The focus of adjuvant chemotherapy is to eliminate occult distant metastases, which have a different tumor microenvironment than the primary tumor site. In the past we have shown that adjuvant chemotherapy in the perioperative setting addresses a completely different tumor [5, 16, 17]. This differs from the current concept of adjuvant chemotherapy in the FLOT era and the conclusions drawn by the SPACE-FLOT trial. We believe that a minimal or poor histopathologic response at the primary site is not predictive of chemotherapy efficacy at the metastatic site, as a completely different tumor environment is being targeted. The data presented here demonstrate that the TRG3 subset of patients benefited from adjuvant treatment and we postulate that this effect was seen, in contrast to the SPACE-FLOT trial, because the R0 resection rate in our cohort was high and the effect of adjuvant chemotherapy with FLOT in our cohort reflects its effect on the elimination of peripheral micrometastases rather than on residual tumor cells at the primary tumor site.

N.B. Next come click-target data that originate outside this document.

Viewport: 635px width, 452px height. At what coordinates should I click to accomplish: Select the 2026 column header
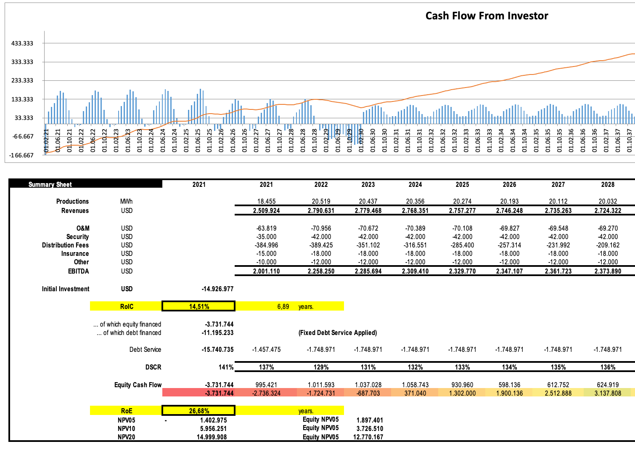pyautogui.click(x=509, y=184)
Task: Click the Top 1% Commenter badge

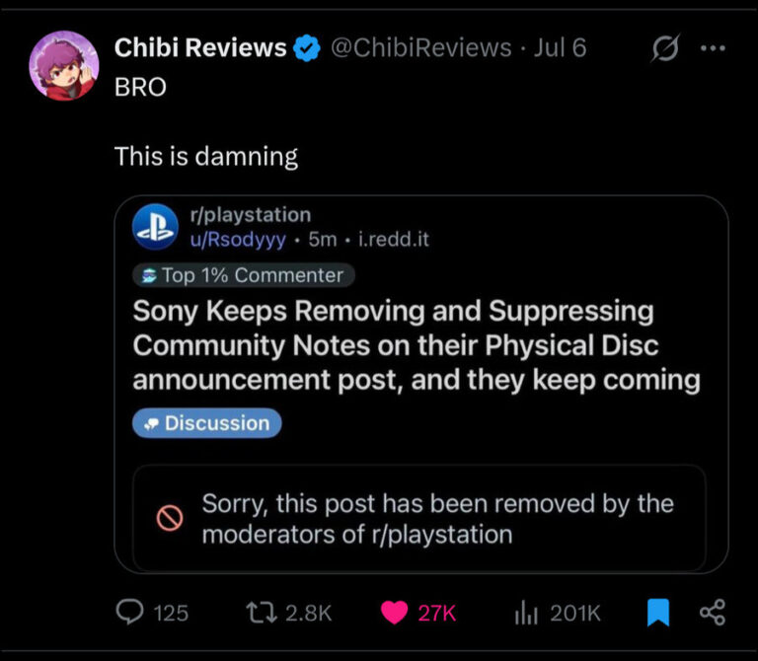Action: click(244, 275)
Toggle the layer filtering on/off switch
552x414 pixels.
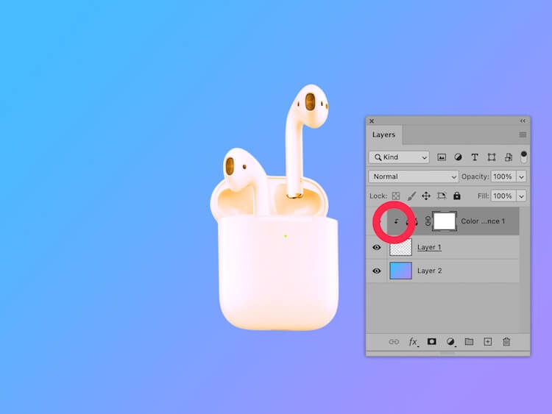coord(524,157)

The subgroup of patients with partial or no response to neoadjuvant chemotherapy with FLOT have an overall poor prognosis and should be the focus of future therapeutic efforts. Our study therefore provided a dedicated biomarker analysis that could serve as a basis for the design of future randomized controlled trials. We see a need for personalization of the adjuvant regimen based on the biomarker profile of the resected tissue specimen—not the initial biopsies. Patients with partial or no histopathologic response may benefit from the addition of targeted therapies to the chemotherapy backbone in the adjuvant setting. Recently, the results of the VESTIGE trial were published, which evaluated adjuvant immunotherapy in patients with resected GC or AEG following preoperative chemotherapy and high risk for recurrence (ypN + and/or R1 status) [18]. The chemotherapy-free approach had not been successful in this high-risk subset of patients [18], thereby underscoring the role of the chemotherapy backbone. Future studies are needed to investigate the potential benefits of adding targeted therapy to the chemotherapy backbone in the adjuvant setting.

Limitations

The limitation of our study is its retrospective nature and of course this is only a cohort of patients who underwent tumor surgery. As comorbidities naturally increase with age, an assessment of comorbidities would have been desirable and should be included in future real-world studies. The ECOG performance status was not regularly documented in our retrospective cohort, which limits our results in this regard. In addition, we believe that the relatively small size of the TRG2 subgroup resulted in the observation of only a strong trend and not a significant survival benefit for TRG2 patients receiving adjuvant chemotherapy as seen in the SPACE-FLOT trial.